PROMPT: Below this line are records; write out exactly the lines from the one containing "You are a computer-use" through the one containing "Image resolution: width=262", with the pictures left out.

EXTRACTED DATA:
------------------------------------------------------------

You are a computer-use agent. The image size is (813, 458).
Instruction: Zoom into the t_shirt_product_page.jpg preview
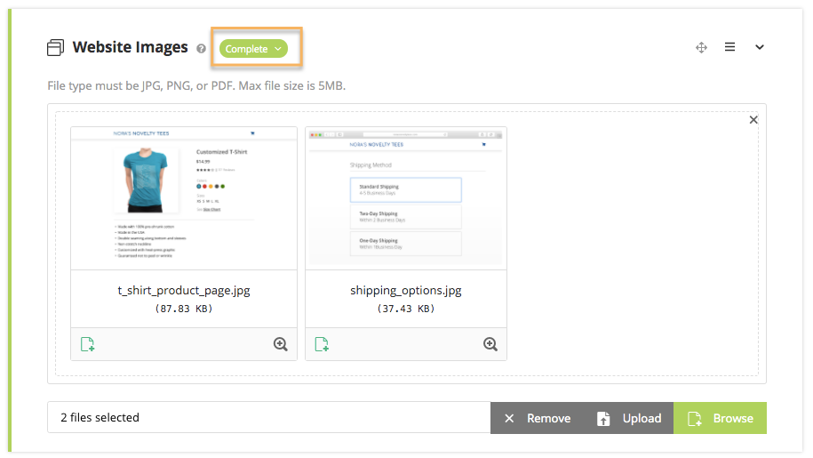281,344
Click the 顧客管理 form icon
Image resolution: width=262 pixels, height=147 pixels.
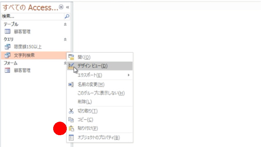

------------------------------------------------------------

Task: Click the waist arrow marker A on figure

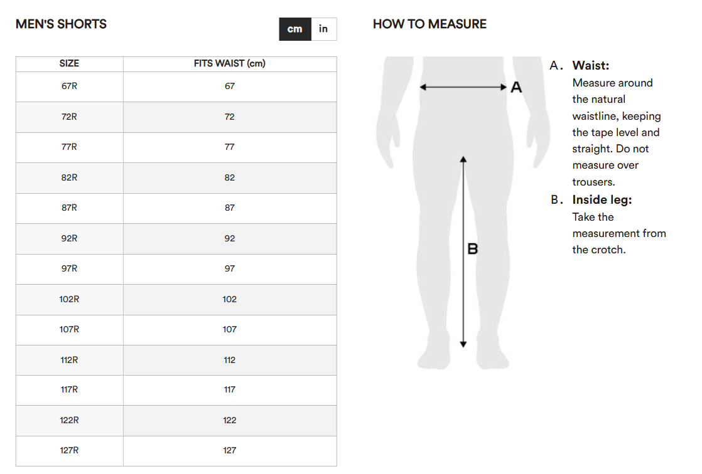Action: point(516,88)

------------------------------------------------------------

WORKED SOLUTION:
You are a computer-use agent. The image size is (813, 458).
Instruction: Zoom into the t_shirt_product_page.jpg preview
281,344
Click the 顧客管理 form icon
Image resolution: width=262 pixels, height=147 pixels.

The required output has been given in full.